Frau Petry ging zu Herrn Gebhardt, dem Vorsitzenden der Landtagsfraktion der LINKEN und Parteivorsitzenden der LINKEN hier in Sachsen, und forderte ihn auf, das mal klarzustellen. So geht’s doch nicht!

(Dr. Stefan Dreher, AfD: Lesen Sie das Protokoll mal vor! – Patrick Schreiber, CDU: Das ist wie ‘89! Nur sind die dann nach Bautzen gewandert! – Lachen im Saal und Beifall bei der CDU)

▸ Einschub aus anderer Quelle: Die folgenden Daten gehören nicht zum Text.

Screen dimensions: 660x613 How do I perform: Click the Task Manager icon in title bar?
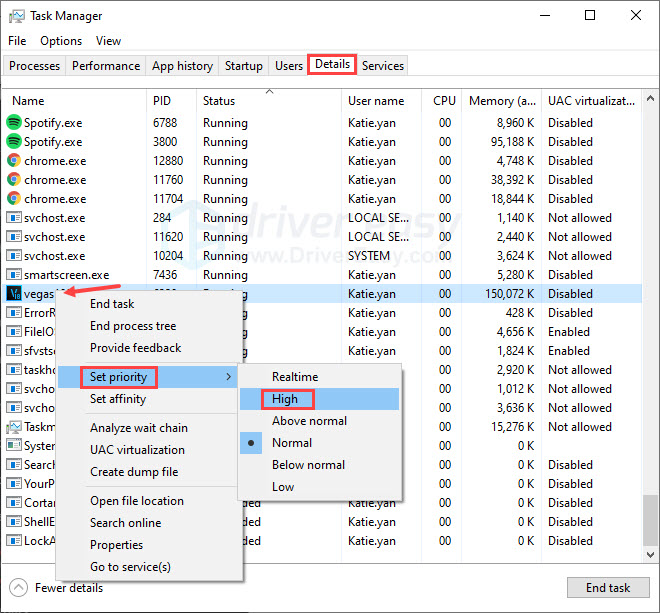[17, 16]
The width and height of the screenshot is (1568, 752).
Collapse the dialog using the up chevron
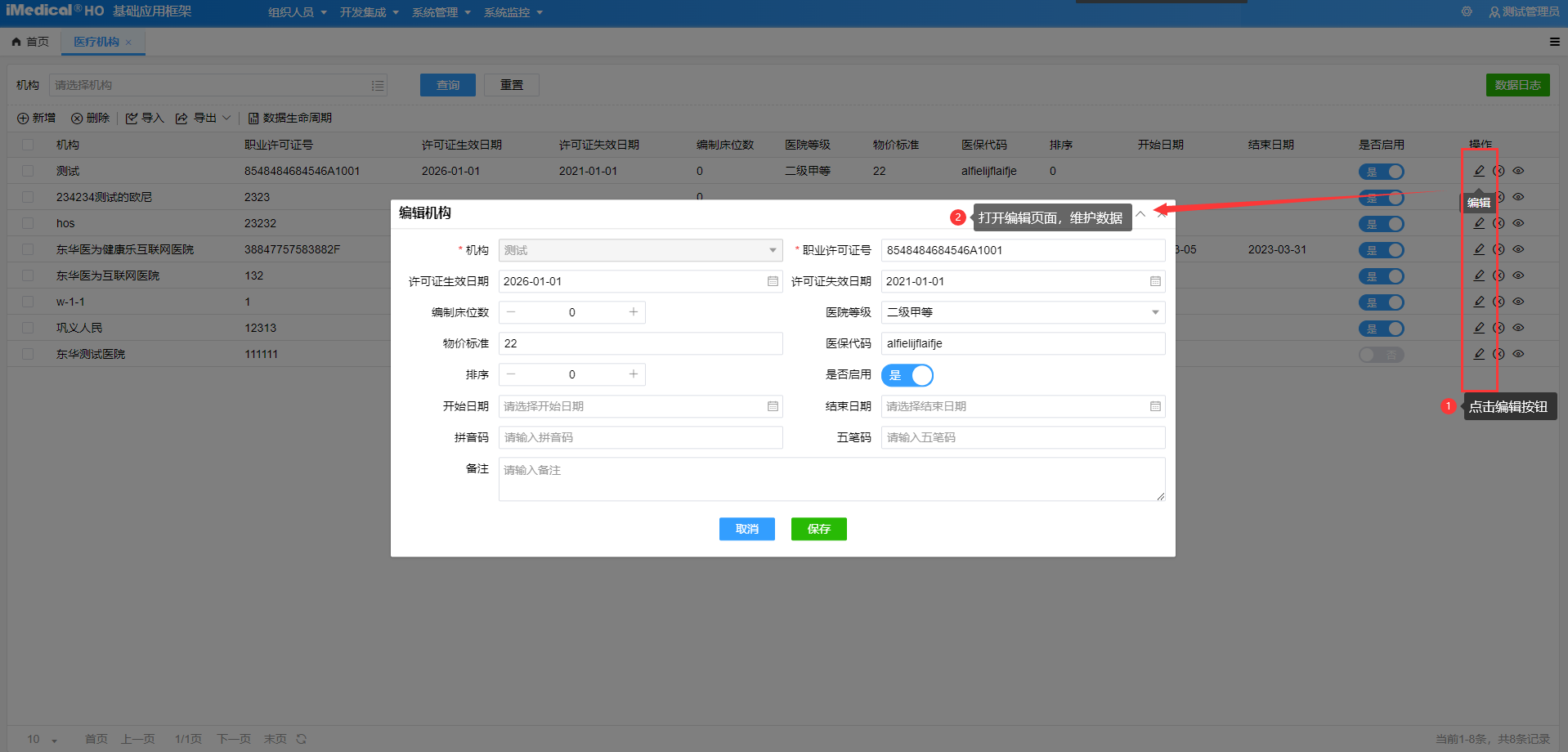[x=1140, y=213]
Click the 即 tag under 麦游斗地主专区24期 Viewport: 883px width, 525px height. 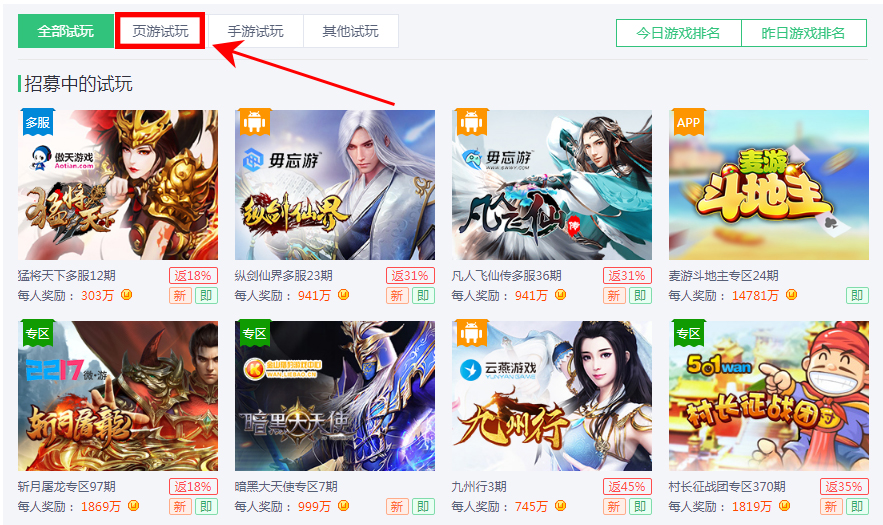click(857, 295)
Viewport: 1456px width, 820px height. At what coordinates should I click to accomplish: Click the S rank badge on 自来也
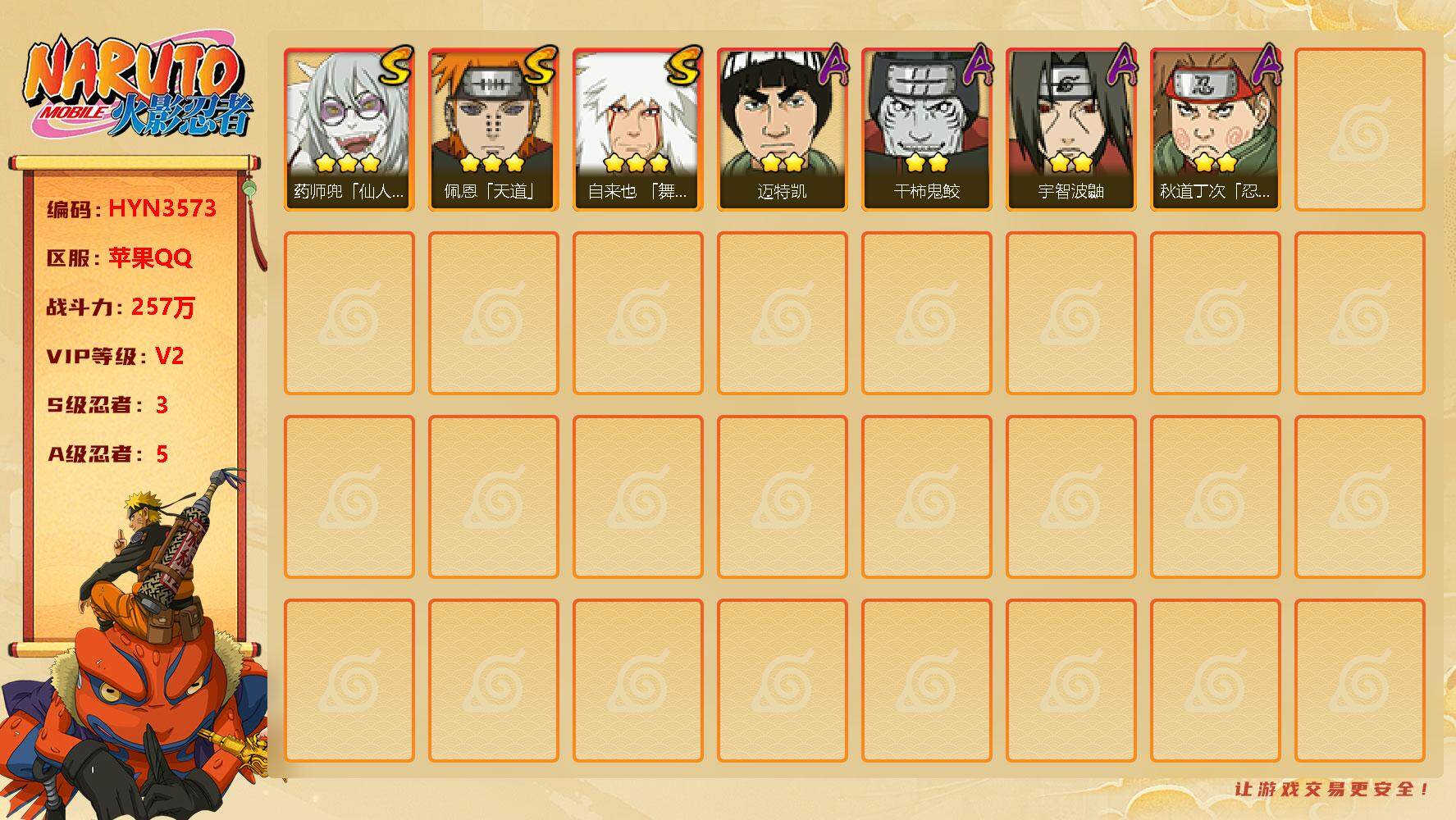684,66
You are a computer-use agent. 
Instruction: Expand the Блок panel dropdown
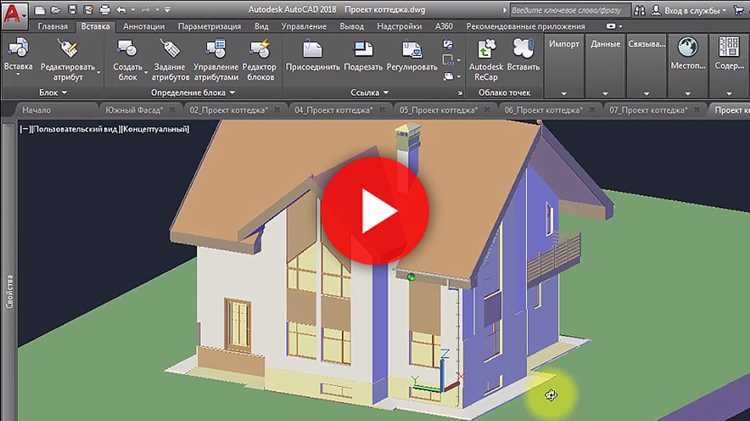53,92
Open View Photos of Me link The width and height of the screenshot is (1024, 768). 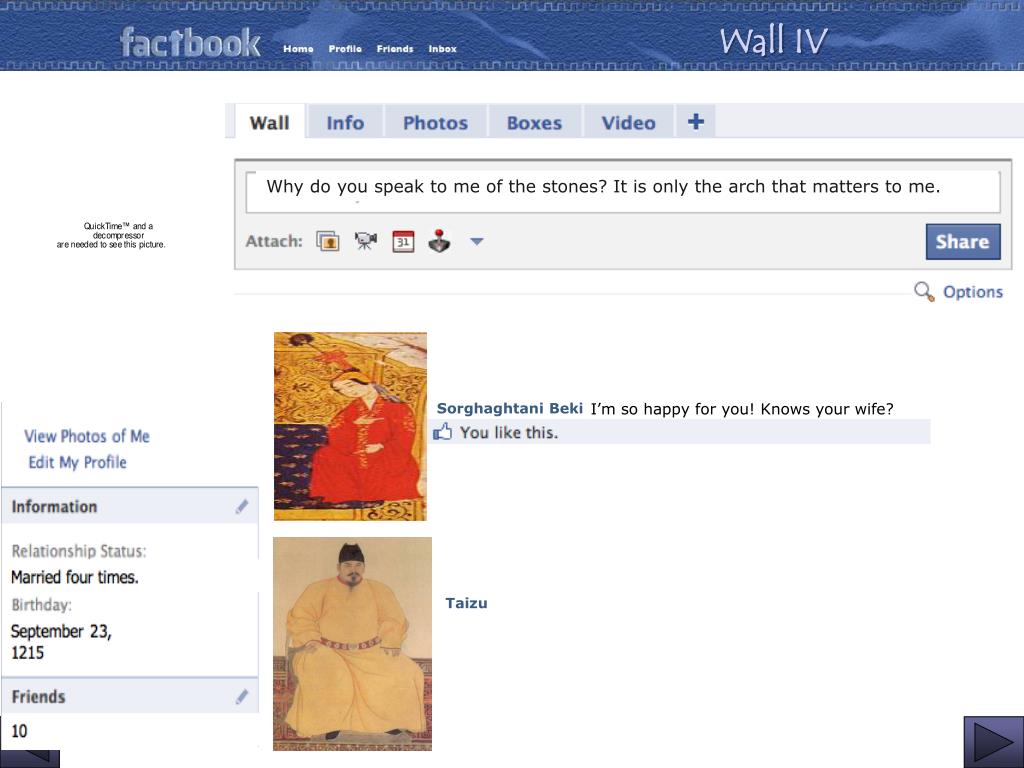pyautogui.click(x=87, y=436)
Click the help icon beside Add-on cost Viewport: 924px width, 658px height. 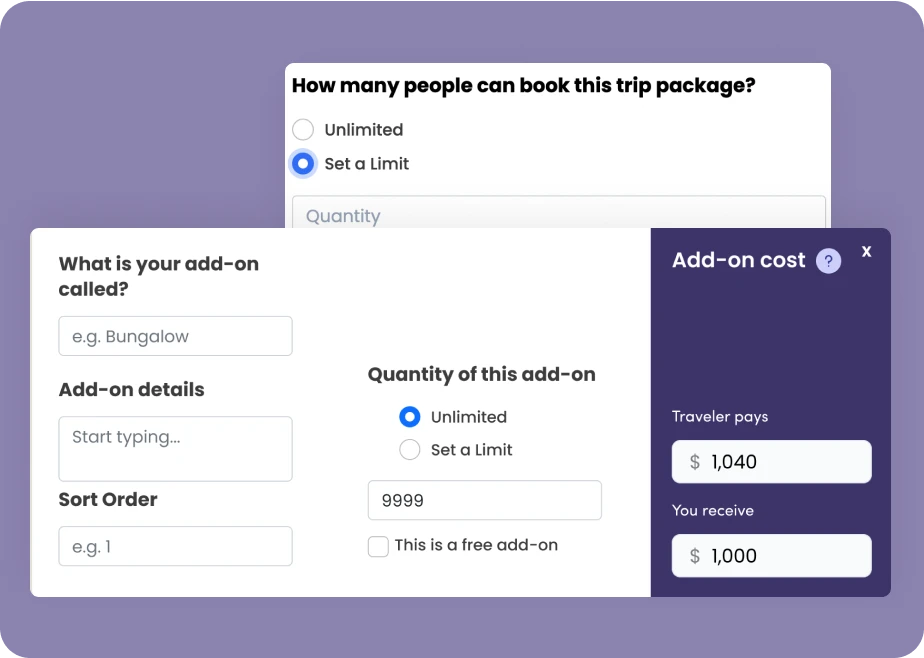click(827, 261)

Herr Schreiber, Sie nehmen mir eigentlich die Worte aus dem Mund. So etwas habe ich das letzte Mal vor 25 Jahren erlebt.

(Zuruf des Abg. Patrick Schreiber, CDU)

Richtig, in meiner Partei, damals in der SED. Ich bin froh, dass es in unserer Partei heute so nicht mehr ist.

(Beifall bei den LINKEN und der SPD)

Frau Petry, Sie sprachen hier mehrfach davon, dass es diffamierend wäre, die Teilnehmer der Pegida-Demonstration als Rassisten zu bezeichnen. Die Bezeichnung „Rassist“ ist für mich eine politische Wertung. Die kann ich teilen oder nicht. Wenn aber Tausende eine sitzende Versammlung, die Menschen, die dort sitzen, als Dreck bezeichnen, ist das für mich keine politische Wertung mehr. Denn da wird den Menschen das Menschsein abgesprochen. Das ist etwas weitaus Gravierenderes, als eine politische Meinungsäußerung von sich zu geben.

(Christian Hartmann, CDU, steht am Mikrofon.)

Gestatten Sie eine Zwischenfrage von Herrn Kollegen Hartmann?